§ Material provided:
(begin)
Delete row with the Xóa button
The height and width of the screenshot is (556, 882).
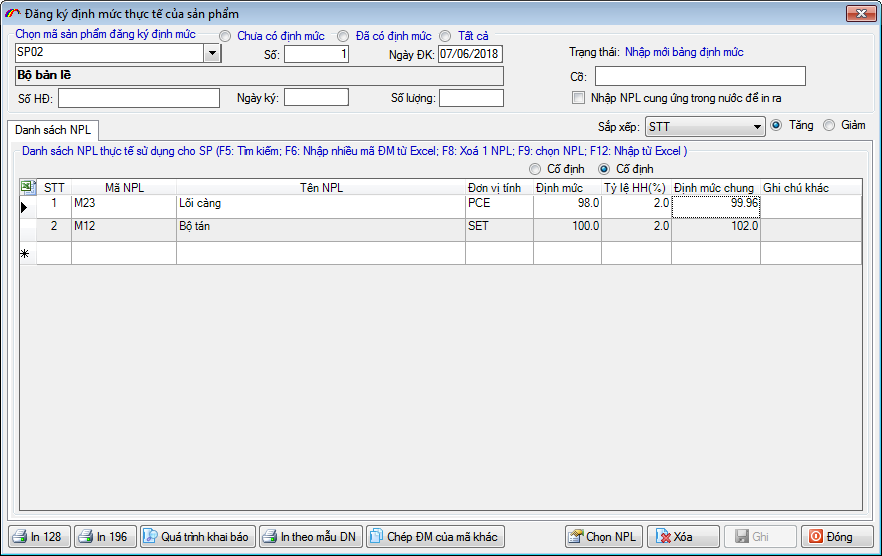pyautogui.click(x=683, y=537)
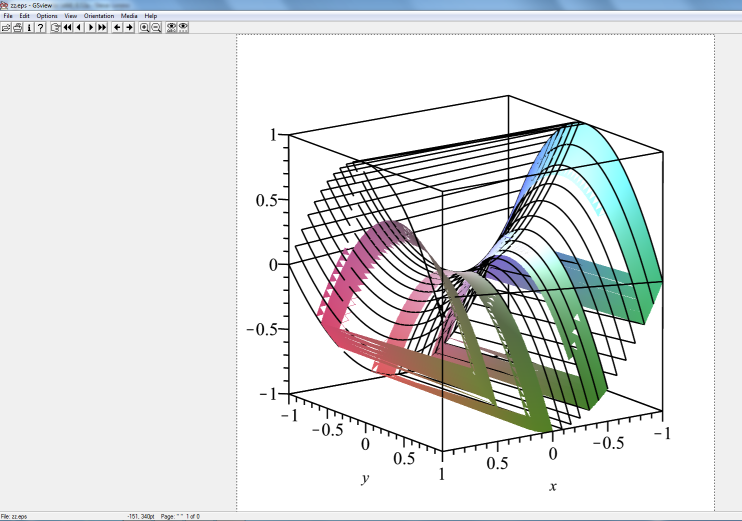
(end)
(begin)
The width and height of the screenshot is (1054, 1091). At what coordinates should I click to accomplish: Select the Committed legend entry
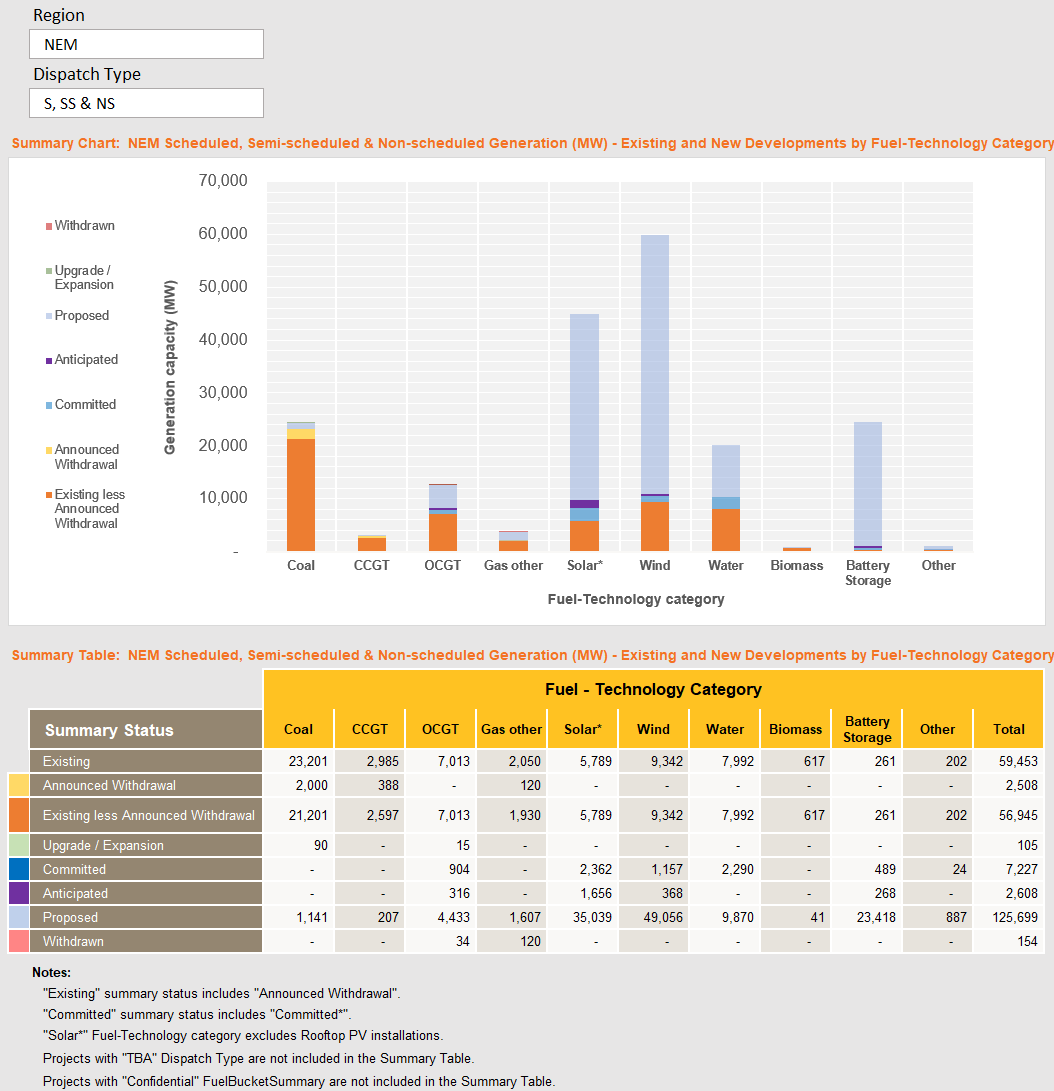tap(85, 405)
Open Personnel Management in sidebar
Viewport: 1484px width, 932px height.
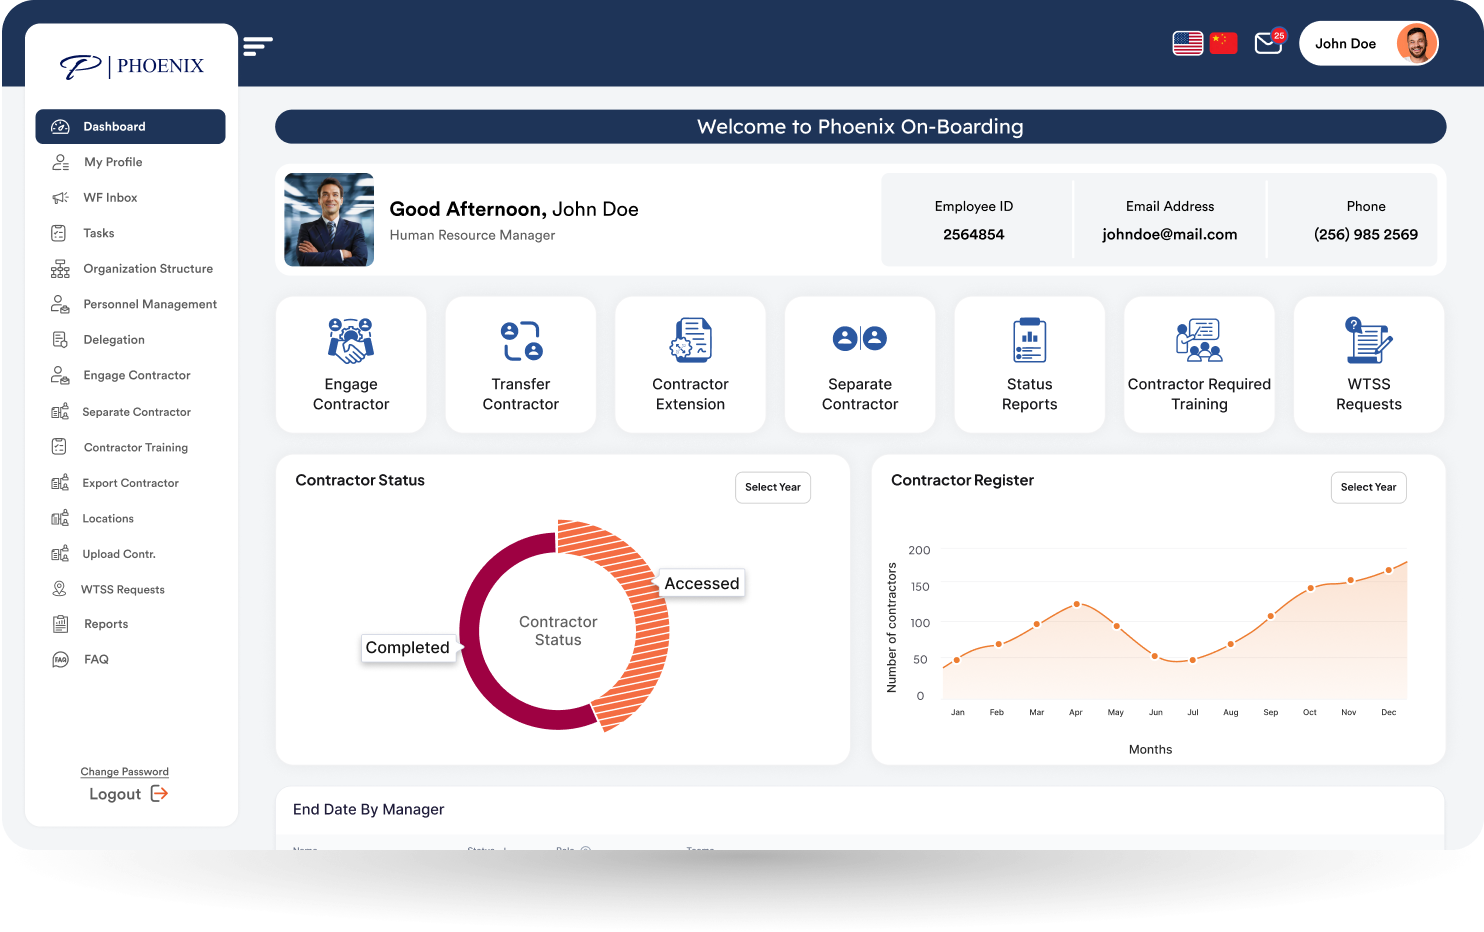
(end)
(begin)
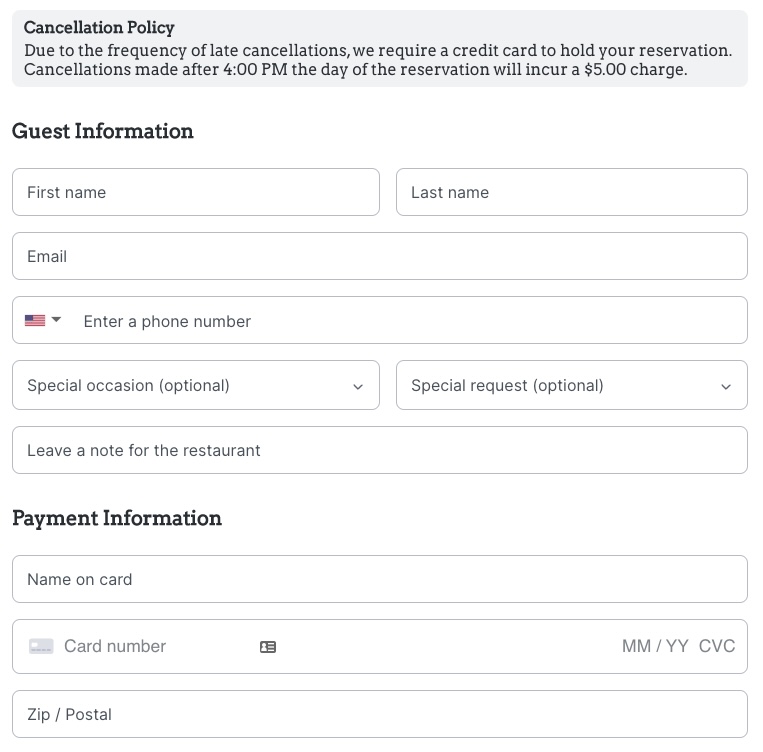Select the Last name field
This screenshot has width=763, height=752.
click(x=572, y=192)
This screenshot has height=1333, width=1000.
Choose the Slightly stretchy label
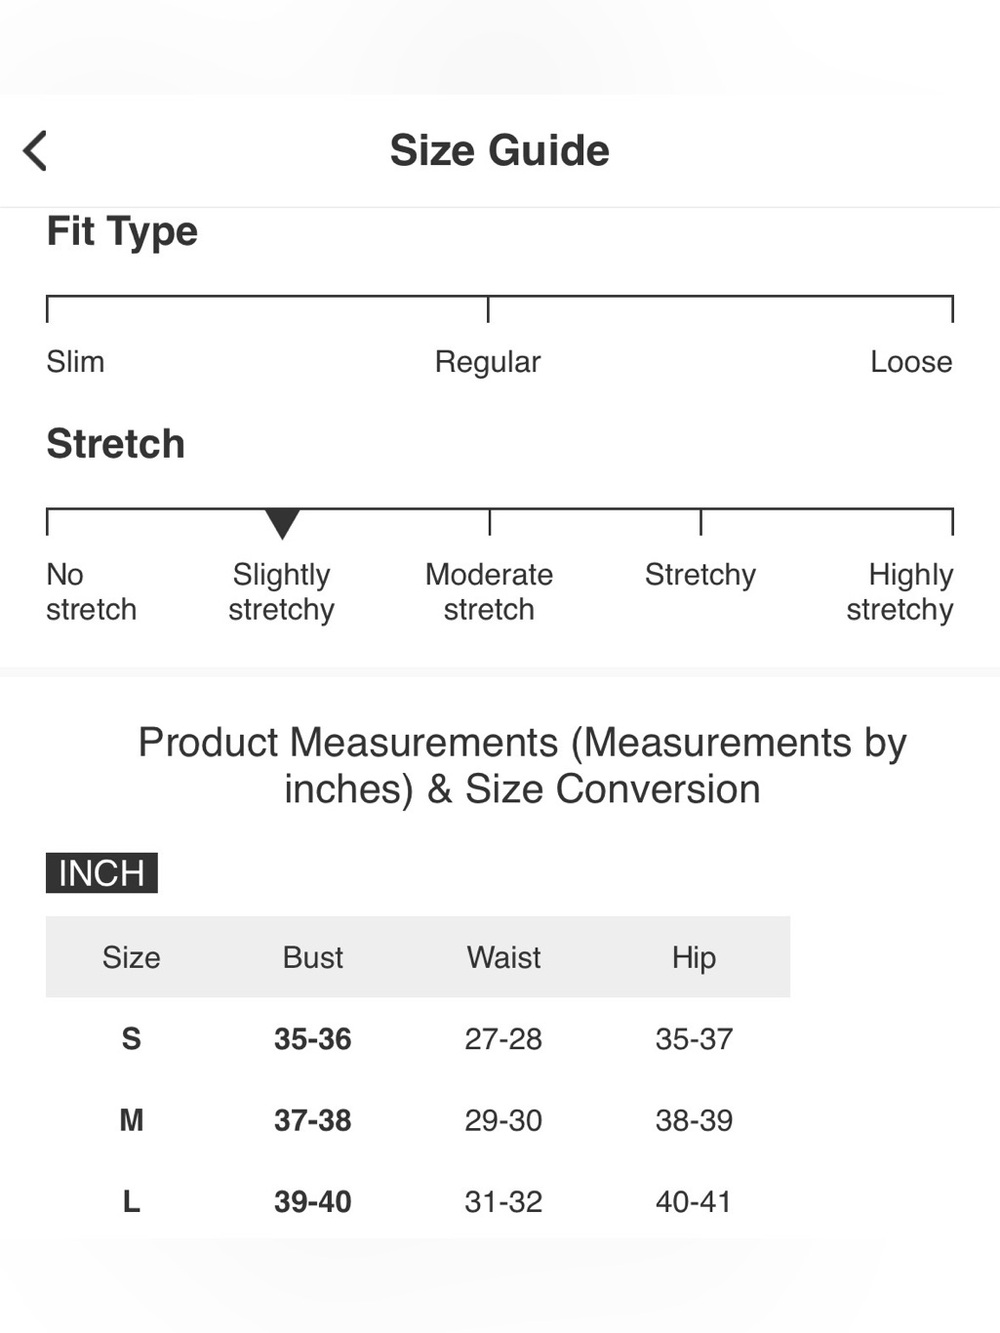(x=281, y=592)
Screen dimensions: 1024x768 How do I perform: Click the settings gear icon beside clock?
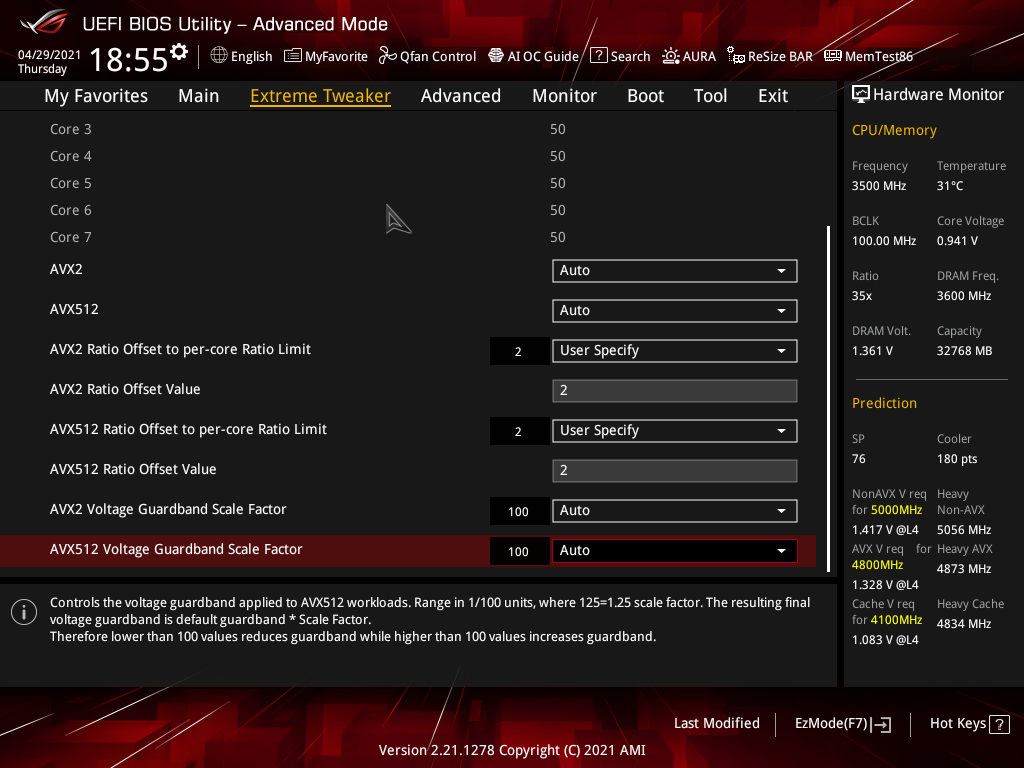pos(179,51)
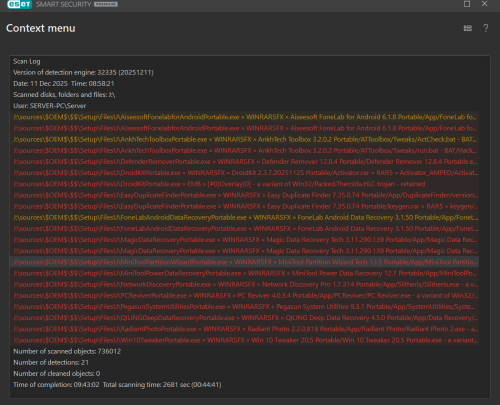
(end)
§ Task to carry out: Please render the items as a two-column CSV with the headers instruction and output. Start at the line containing "Delete row with the Xóa button" and end after the line containing "pyautogui.click(x=683, y=537)". Give one row per item, put each value in a single quoted field with any line breaks changed to spaces, and omit the pictures.

§ Response:
instruction,output
"Delete row with the Xóa button The height and width of the screenshot is (556, 882).","pyautogui.click(x=683, y=537)"